↓

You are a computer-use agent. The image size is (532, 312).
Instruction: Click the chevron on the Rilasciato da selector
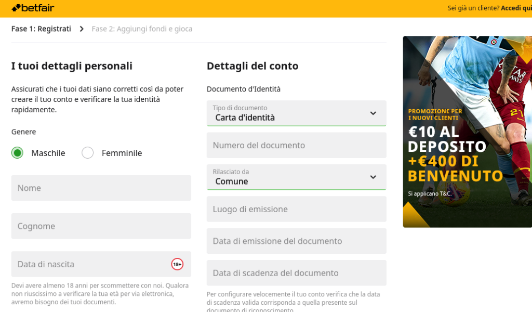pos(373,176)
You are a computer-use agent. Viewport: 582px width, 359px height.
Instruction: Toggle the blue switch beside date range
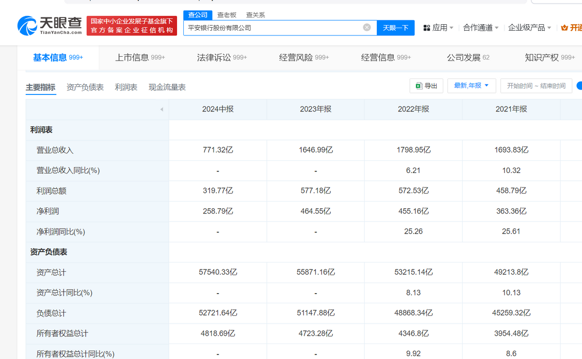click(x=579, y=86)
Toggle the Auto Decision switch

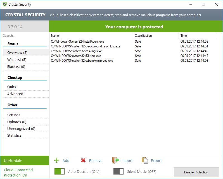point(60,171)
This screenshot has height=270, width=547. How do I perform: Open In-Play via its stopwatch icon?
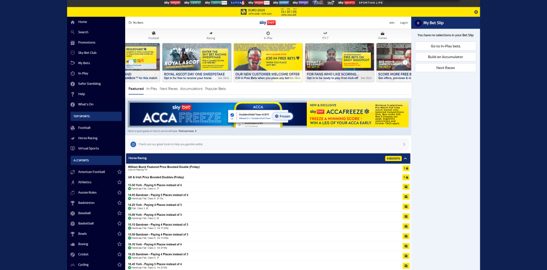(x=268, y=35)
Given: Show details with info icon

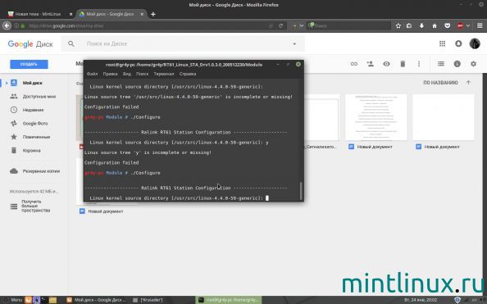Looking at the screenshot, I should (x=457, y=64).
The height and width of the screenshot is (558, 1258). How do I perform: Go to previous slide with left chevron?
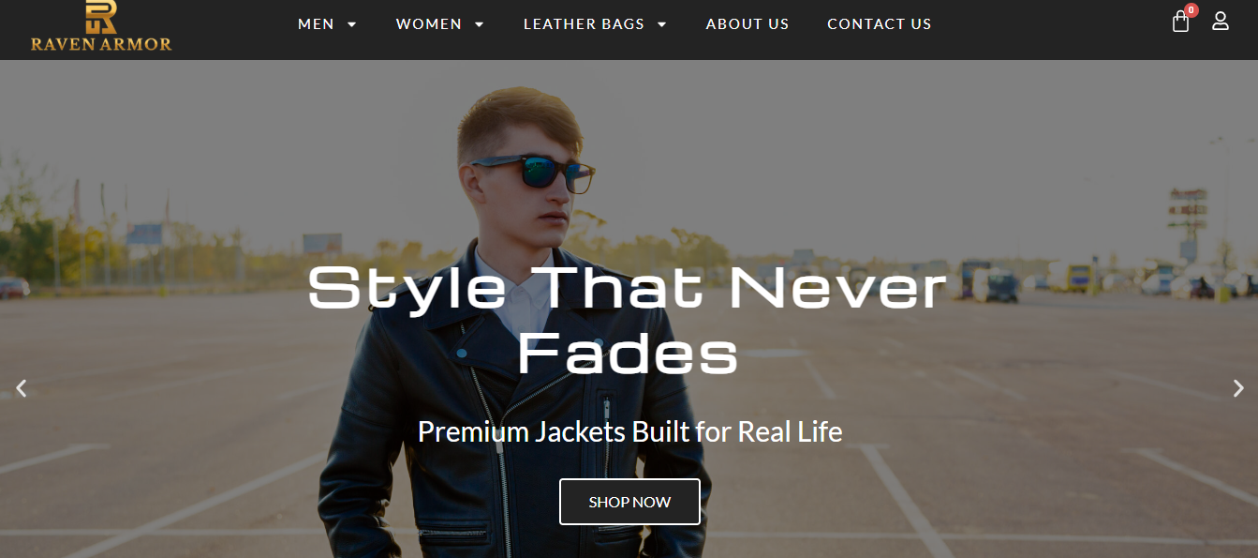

↑

--- OPDRACHT ---
Herschrijf het stuk van het materiaal vanaf de regel met "Toggle the Auto Decision switch" tot en met de regel met "Looking at the", waarbij je "stopwatch" vervangt door "timer" en de rest ongewijzigd laat. Laat de afbeeldingen weg in je antwoord.

--- RESULTAAT OEFENING ---
Toggle the Auto Decision switch

point(60,171)
This screenshot has height=270, width=547. How do I perform: Open In-Play via its timer icon?
(x=268, y=35)
Given: Show details with info icon

Looking at the screenshot, I should (x=457, y=64).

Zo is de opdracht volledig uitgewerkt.